● Text section:

+ + + + +

Sunday, March 26, 2006

life lately.



people say, "money is important, but it's not everything."
i couldn't agree more in the past.
i still do agree with the above assertion but with reservations now.
imagine being unable to fork out an extra 10 cents for a packet of milo and having to put on your sweetest smile at the aunty who sells drinks and pretends to be paiseh about it.
or/and
imagine having insufficent funds to top your ez-link with your bank account and having to resort to purchasing a single trip ticket but ends up being 40 cents short after spilling out your entire fortune.

then you'd know why i am having reservations about the above assertion now.


i used to be a girl who spends at ease.
but now, i realised i'm just not quite the same anymore.
finaces woes are weighing me down and i've become less chatty, less cheery and more reserved.



The flu and cough that i'm having now certainly doesn't help to brighten things up either.
i used to go on food sprees and attack the chocolates and ice cream stores/sections whenever i was feeling down.
but now, i can only look and sulk and feel even worse. :(
just 30 hours ago, i coughed till i teared. :(



but no matter how tough things are now, i'd still grit my teeth and do it.
cos nothing beats being certain of what you want in life and pursuing it.
and i'm glad that at least i have a nice working environment.

+ + + + +

● Collected material:

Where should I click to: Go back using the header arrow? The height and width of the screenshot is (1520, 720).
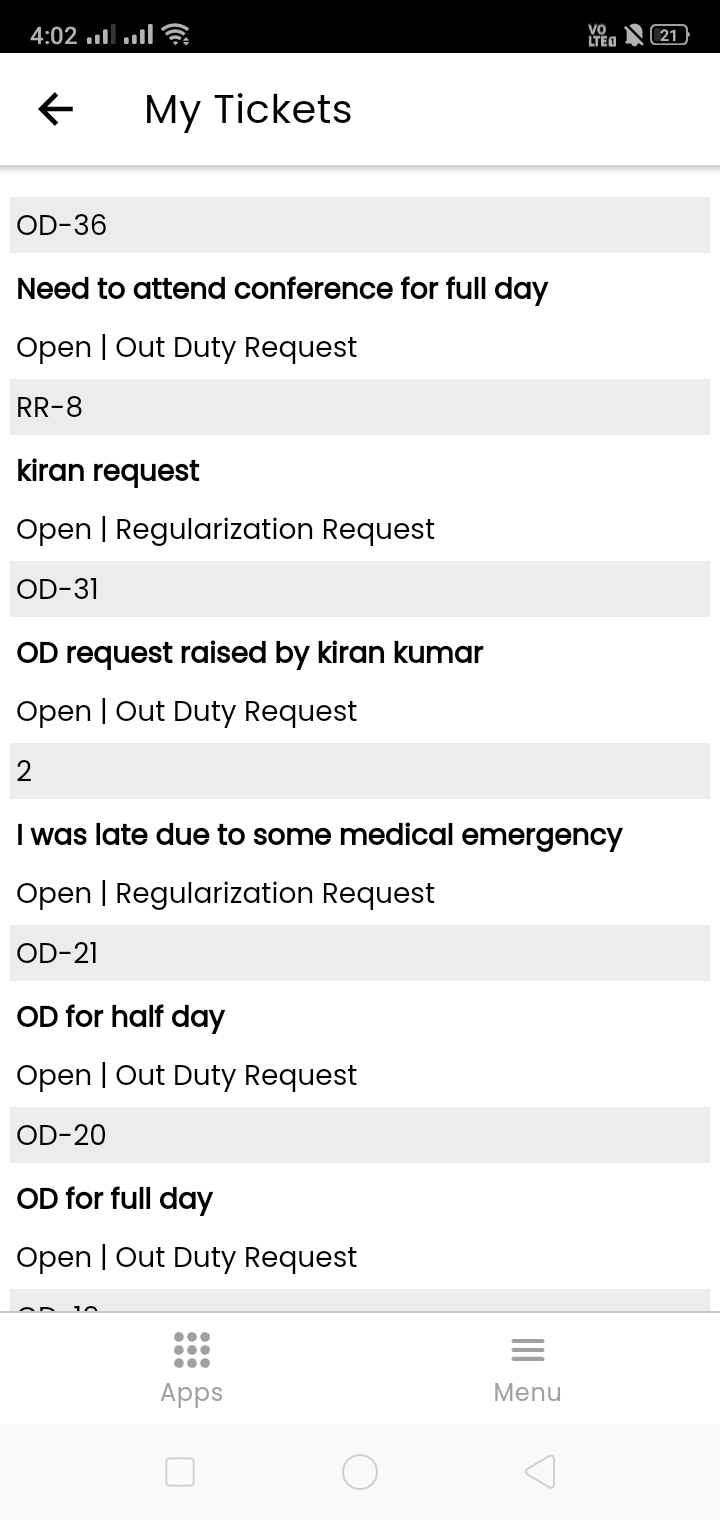tap(56, 109)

+ + + + +

● Set tasks:
1 - Translate into Spanish this sentence from the blog post about money troubles: "but no matter how tough things are now, i'd still grit my teeth and do it."
2 - Continue the blog post about money troubles, picking up after its final sentence.

● Task-by-task answers:
1 - Pero por muy difíciles que estén las cosas ahora, aun así apretaría los dientes y lo haría.

2 -
so, all i need now is some time for me to settle down and get use to this life where i juggle between working my ass off to support myself and pursuing my direction in life and controlling my finances.. and i'll start to smile again. =)



determination, one of the valuable off-books lessons which i've learnt (from) and discovered (about myself) in pj hockey.





and there's another side to the mental drain of money matters too.
friends.
i just miss the girls so much and yet when we finally suggest to have a get together, i'll light up and dim the next moment.

xx : hey let's get together and go kbox /shop / eat etc.
me : YES!!
xx : ok see you on bla bla.
me : YAYS! -smiles all over- but a minute later, shit, i have no money, how to meet them (and do whichever of the above activities) ?


money.. it's just so tiring.




on a brighter note, i had a fab day yesterday with dearie. =D
and am i blessed to have him supporting my decisions and providing for me to the best of his ability.. though he's pretty much in the same situation as i am.
and i guess our dating expenses which he is stubbornly paying fully for ( movies and meals ) is robbing him of his own fund to get the things that he wanted.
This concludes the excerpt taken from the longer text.